TThe Financial Year 2009 ("FY09") was another outstanding year for the CH Offshore Group. The Group continues to improve its financial performance despite the many challenges posed by the recent global financial upheavals, low oil prices and the deluge of newbuilds. Profit after tax rose to US$56.2 million, a 41.7% increase over previous Financial Year 2008 ("FY08") of US$39.7 million.
On behalf of the Board, it gives me great pleasure to present the Annual Report and the Audited Financial Statements of the Group for the Financial Year ended June 30, 2009.
The Group's profit after tax rose 41.7% on the back of a 59.5% increase in revenue. Revenue rose to US$68.8 million for FY09 from US$43.1 million for FY08. The higher profit was due to higher revenue generated, marginally lower operating costs and lower administrative expenses.
The higher revenue was due to contributions from four 12,240 BHP anchor-handling tug supply ("AHTS") vessels delivered between March 2008 and November 2008. These vessels were immediately deployed to their respective job locations and commenced their charter. Operating costs to revenue for FY09 remained marginally low at 21.9% compared with 33% for FY08. Administrative expenses decreased 15.5% to US$3.3 million from US$3.9 million due to an on-going effort to reduce costs.
During the financial year the Group sold the remaining four 1980s built AHTS vessels. This together with the disposal of investment in an associated company contributed a one-off gain of US$11.5 million.

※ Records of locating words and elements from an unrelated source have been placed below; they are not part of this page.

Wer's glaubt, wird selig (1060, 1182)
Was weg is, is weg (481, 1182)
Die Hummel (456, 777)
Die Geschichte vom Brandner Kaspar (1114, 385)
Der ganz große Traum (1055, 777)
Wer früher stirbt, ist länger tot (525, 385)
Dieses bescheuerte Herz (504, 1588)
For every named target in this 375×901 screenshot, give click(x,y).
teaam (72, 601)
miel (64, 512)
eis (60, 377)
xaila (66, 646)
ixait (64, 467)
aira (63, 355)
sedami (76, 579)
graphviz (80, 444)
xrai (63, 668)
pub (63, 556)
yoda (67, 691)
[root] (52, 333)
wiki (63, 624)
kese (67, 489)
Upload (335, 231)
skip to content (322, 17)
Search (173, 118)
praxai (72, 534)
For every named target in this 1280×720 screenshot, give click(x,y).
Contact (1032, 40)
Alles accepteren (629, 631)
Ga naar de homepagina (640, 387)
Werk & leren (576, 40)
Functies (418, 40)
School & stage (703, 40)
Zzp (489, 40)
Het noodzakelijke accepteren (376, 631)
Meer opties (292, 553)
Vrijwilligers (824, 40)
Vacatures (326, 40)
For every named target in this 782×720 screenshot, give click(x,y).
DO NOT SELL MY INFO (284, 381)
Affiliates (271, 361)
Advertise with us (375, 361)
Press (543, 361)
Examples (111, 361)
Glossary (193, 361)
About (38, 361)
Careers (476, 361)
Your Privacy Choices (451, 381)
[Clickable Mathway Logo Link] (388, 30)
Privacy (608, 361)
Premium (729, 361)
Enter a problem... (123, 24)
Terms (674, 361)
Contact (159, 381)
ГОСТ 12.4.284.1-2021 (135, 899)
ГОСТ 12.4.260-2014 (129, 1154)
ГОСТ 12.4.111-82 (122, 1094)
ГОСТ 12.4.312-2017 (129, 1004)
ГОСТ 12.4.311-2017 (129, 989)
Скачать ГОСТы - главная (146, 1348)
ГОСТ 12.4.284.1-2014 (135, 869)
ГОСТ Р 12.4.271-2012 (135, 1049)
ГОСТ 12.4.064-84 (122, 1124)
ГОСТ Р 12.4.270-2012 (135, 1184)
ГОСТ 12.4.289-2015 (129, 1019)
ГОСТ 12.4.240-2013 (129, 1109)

In September and November 2008, the Group took delivery of another two 12,240 BHP AHTS vessels which were promptly leased to our Australian client. The remaining two sister vessels currently under construction in Japan are scheduled for delivery in December 2009 and February 2010.
The Group sold the remaining four 1980s built AHTS vessels to third parties during the financial year. With the complete disposal of all 1980s built AHTS vessels and the delivery of six out of eight new 12,240 BHP AHTS vessels, the Group now owns and operates a modern fleet of AHTS vessels with an average age of about 3 years old as of January 2009.
The Group already has a strong presence in South East Asia and the Middle East. In 2007, the Group leased one 12,240 BHP AHTS vessel to our Australian client. By December 2008, we have three 12,240 BHP AHTS vessels operating in Australia. In March and May 2008, the Group extended its geographical reach to Latin America with the deployment of two 12,240 BHP AHTS vessels. The Group will continue with this strategy of extending its market reach.
In March 2009, the Company paid an interim taxexempt dividend of 0.5 SGD cents per ordinary share. In view of the uncertainty in the recovery of the global economy, the current subdued industry outlook and the substantial capital commitments of the Group, the directors are of the opinion that it is prudent to preserve cash. As such, the directors are proposing a final tax-exempt dividend of 1.5 SGD cents per ordinary share. This will bring the total, paid and proposed dividend to 2.0 SGD cents per ordinary share which will amount to approximately S$14.1 million (equivalent to US$9.87 million). The dividend payout for the Financial Year ended June 30, 2008 was at 2.0 SGD cents per ordinary share.
The offshore support vessel ("OSV") sector has moved from one extreme to the other, from a protracted boom period during the last 2 years to today's precarious conditions, with a weakened global economy.
Current weak demand and low oil prices, investment cutbacks by national and international oil companies, oversupply of vessels are growing concerns. This unbalanced supply-demand situation will put pressure on charter rates and vessel utilisation.
The Group will continue to cut cost, raise efficiency, be alert to risks, better manage cash flow, and seize new opportunities.
We would like to place on record our appreciation to Mr Peh Kwee Chim, Encik Shah Hakim Bin Zain and Encik Aminuddin Yusof Lana for their invaluable counsel and contributions as Directors. Mr Peh Kwee Chim and Encik Shah Hakim Bin Zain had retired at the last Annual General Meeting held on 24 October 2008. Encik Aminuddin Yusof Lana had resigned as Director on 31 July 2009.
On behalf of the board, I wish to extend our appreciation to our dedicated staff and management team for another outstanding year especially during such challenging times. I like to thank our shareholders for their support; our clients and business partners for their trust and commitment; and all our Board members for their invaluable guidance and insights.